* Text section *
-*-

Geopolitical location has put Nepal in a tight spot with very few alternatives to explore. Diplomatic solution is the best bet.

By Bindesh Dahal,

Geopolitical Analyst

Bindesh Dahal

Nepal has decided to issue a new political map incorporating Limpiyadhura, Lipulekh and Kalapani that heretofore had been claimed by India and set in that country’s political map published last year. This decision has been hailed historic in Nepal while the Indian press has termed it a move carried out with China’s backing.

Prime Minister KP Sharma Oli, who stood up to India’s dominance during the blockade in 2015 and earned the praise of nationalists, now seems further emboldened to take on the regional hegemon with this cartographic assertion. While speaking in the parliament on Tuesday, he even took a jibe at the southern neighbour by referring to its emblem of three lions and the line “Satyameva Jayate” (Truth shall prevail). He said, “I’ll ask India whether satyameva jayate or singha (lion) meva jayate.”

These kinds of statements do not serve the national interest and the PM seems to playing to the gallery. Indian Prime Minister Narendra Modi is learnt to have been furious with Oli. Some nationalists have even suggested to militarize the issue and be ready to sacrifice lives to settle the boundary dispute. Shrill nationalist voices have drowned rational arguments for the issue to be settled through diplomatic channels.

However, this does not mean that India is all innocent. Overlooking the fact that Kalapani region belongs to Nepal, it unilaterally issued the map incorporating the areas after revoking special status of Jammu-Kashmir last year. It has been repeating the lies that those are its lands whereas historical evidences suggest otherwise.

The fresh dispute arose when on 8th of May the Indian Defense Minister Rajnath Singh tweeted that he had inaugurated the link road from Pithoragarh to Lipulekh as part of the Mansarovar road. Some 19 kilometers of this roadway go through Nepali territory. Nepal protested the Indian move and issued a diplomatic note asking India to halt all the activities in Nepali lands. India’s Ministry of Foreign Affairs published a statement saying that the road is being built in India’s territory.

The plot thickened in 1962 when India and China fought a brief border war and India stationed its troops in Kalapani.

To understand this dispute regarding ownership of the land, we have to refer to the 1816 Sugauli Treaty signed between Nepal government and the then East India Company which was ruling India at that time. The treaty clearly stipulates that all the lands lying east to Kali River belong to Nepal. The 1827 map is one of the first to draw the boundary and it is taken to be authentic. This and subsequent maps have shown that Kali river originates from Limpiyadhura.

But the British India, realizing the immense importance of the region for commercial and geostrategic purposes, started to redraw maps towards the end of the 19th century showing different Kali River originating from Lipulekh. This cartographic encroachment has resulted in Nepal losing some 335 square kilometres of land as per the experts.

The plot thickened in 1962 when India and China fought a brief border war and India stationed its troops in Kalapani. King Mahendra was ruling Nepal at that time had an image of being anti-Indian as he had extended his hands to China. He did not want to exacerbate conflict with India and thus let the Indian troops temporarily settle there.

-*-

* Request 1 *
Using the article on the Nepal–India border dispute, decide whether each statement agrees with it. Answer yes or no for each, and quote the words of the article that settle it.
(a) The Sugauli Treaty was signed in 1816 between the Nepal government and the East India Company.
(b) About 35 kilometers of the link road to Lipulekh pass through Nepali territory.
(c) According to experts, Nepal has lost some 335 square kilometers of land through the redrawn maps.
* Request 2 *
Extend the article on the Nepal–India border dispute, starting right after its last sentence.

-*-

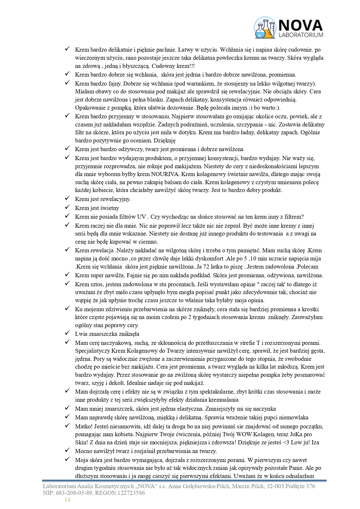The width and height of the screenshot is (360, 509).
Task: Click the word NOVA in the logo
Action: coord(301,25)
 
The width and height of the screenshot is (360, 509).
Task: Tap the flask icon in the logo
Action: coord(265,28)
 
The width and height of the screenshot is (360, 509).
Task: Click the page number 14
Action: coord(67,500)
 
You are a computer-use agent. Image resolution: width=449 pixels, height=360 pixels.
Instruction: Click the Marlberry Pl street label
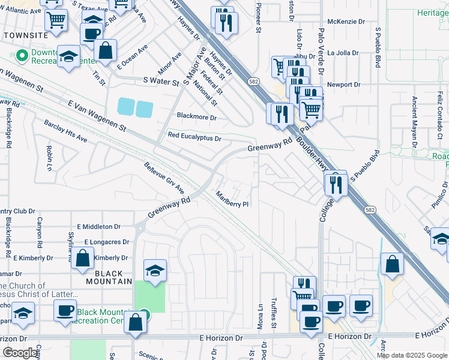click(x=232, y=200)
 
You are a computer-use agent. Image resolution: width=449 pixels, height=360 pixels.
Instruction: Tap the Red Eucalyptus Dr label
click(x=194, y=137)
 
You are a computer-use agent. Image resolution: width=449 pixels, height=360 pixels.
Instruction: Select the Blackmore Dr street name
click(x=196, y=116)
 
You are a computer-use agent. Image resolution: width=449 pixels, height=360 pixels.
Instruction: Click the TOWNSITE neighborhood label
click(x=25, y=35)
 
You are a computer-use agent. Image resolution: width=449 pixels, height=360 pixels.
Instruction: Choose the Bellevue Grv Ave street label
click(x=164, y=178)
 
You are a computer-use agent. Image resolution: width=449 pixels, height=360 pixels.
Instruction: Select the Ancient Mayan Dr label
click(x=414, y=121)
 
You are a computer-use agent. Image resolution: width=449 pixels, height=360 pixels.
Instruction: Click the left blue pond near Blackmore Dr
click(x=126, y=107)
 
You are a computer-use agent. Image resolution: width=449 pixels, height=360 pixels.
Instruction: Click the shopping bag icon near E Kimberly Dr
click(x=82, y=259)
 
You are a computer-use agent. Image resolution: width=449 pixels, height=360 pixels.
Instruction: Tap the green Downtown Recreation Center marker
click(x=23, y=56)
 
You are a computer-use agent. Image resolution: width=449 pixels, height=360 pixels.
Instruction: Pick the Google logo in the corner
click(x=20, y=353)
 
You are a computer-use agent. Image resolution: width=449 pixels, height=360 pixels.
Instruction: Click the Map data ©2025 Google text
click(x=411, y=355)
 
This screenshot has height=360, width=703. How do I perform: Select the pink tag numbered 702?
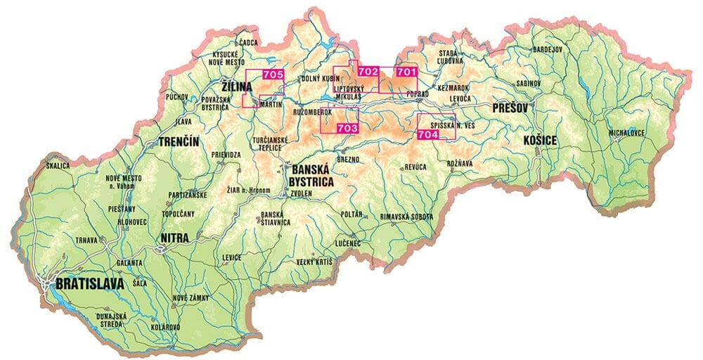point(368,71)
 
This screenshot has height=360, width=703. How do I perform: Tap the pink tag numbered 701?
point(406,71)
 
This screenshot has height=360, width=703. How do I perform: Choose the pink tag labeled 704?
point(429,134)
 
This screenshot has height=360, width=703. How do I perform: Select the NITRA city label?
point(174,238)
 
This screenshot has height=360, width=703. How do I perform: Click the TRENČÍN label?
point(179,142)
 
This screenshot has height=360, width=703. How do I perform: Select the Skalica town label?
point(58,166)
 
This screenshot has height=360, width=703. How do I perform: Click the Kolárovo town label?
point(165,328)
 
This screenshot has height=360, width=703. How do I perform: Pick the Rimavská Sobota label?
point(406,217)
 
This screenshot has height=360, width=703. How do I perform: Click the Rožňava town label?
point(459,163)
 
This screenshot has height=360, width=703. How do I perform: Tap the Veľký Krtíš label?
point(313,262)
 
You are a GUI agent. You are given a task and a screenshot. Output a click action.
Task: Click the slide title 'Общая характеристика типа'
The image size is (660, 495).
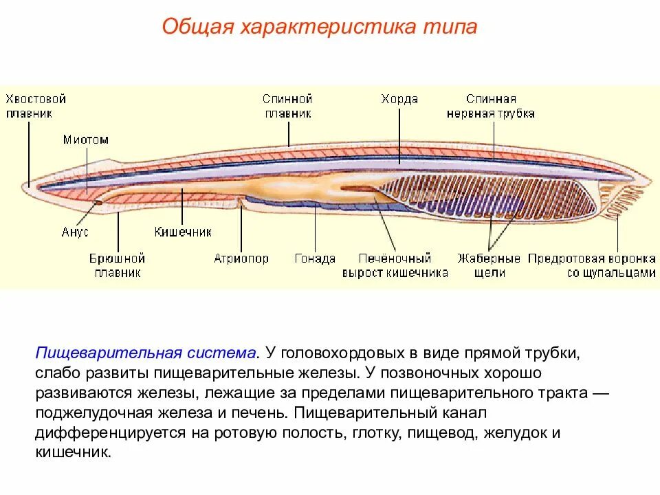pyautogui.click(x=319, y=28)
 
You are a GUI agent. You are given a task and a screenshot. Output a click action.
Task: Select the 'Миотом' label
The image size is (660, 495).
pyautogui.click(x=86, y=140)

-*-

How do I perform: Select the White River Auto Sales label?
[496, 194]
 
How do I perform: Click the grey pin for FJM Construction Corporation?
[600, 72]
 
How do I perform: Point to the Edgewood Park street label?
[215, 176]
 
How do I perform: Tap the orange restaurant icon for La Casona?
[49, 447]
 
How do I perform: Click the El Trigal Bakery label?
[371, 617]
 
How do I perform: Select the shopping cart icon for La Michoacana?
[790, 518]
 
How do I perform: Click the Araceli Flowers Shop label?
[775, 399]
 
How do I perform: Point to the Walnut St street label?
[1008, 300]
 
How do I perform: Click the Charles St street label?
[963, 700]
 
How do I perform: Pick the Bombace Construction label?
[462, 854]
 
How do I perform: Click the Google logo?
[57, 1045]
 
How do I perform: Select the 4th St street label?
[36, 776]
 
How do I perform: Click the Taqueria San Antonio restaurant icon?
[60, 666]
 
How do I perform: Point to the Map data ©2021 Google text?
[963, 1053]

-*-

* Written answer 1 *
(a) Yes: "the 1816 Sugauli Treaty signed between Nepal government and the then East India Company"
(b) No: "Some 19 kilometers of this roadway go through Nepali territory."
(c) Yes: "This cartographic encroachment has resulted in Nepal losing some 335 square kilometres of land as per the experts."

* Written answer 2 *
Later in 1969, the then Prime Minister Kirti Nidhi Bista managed to remove Indian troops from Nepal’s northern boundaries but Indian soldiers remained at Kalapani. Indo-Tibetan Border Police is stationed there now and this has given the excuse to India to claim the territory as its own. But if we go by the accounts of Nepali administrators at that time, we find that Nepal used to collect land revenue from the sparsely settled population in those areas. Unfortunately, the archival documents are lost.

After the restoration of democracy Nepali rulers have been asking India to withdraw its soldiers from Kalapani and settle all boundary disputes. These pleas, however, have fallen into deaf ears. Due to the military and geostrategic as well as commercial interests India doesn’t want to lose its grip on Kalapani area, “special relation” with Nepal be damned.

Aggravating the issue is Nepali leaders’ lackadaisical approach. There was not any serious intent on settling the dispute besides sending missives every now and then. Leaders and the locals in the borderlands have been crying hoarse about Indian encroachment and the need to build a motorable road from the district headquarters of Darchula to the border areas. There were no efforts to station security personnel in these areas, given the inclement weather and lack of proper roads.

This laid back attitude of Nepali leaders seem to have made Indians think that those remote areas are not of any importance to Nepal. It is galling that Indians have been building the road for two decades but Nepal officially protested just now. PM Oli even gave some irresponsible statements that nobody reported him about the road before. Another bitter fact is that political leaders have misused Kalapani dispute to garner nationalist votes to take power while being reluctant to settle the issue with India while in power. These kinds of attitudes of Nepali leaders have inspired India to take Nepal for granted.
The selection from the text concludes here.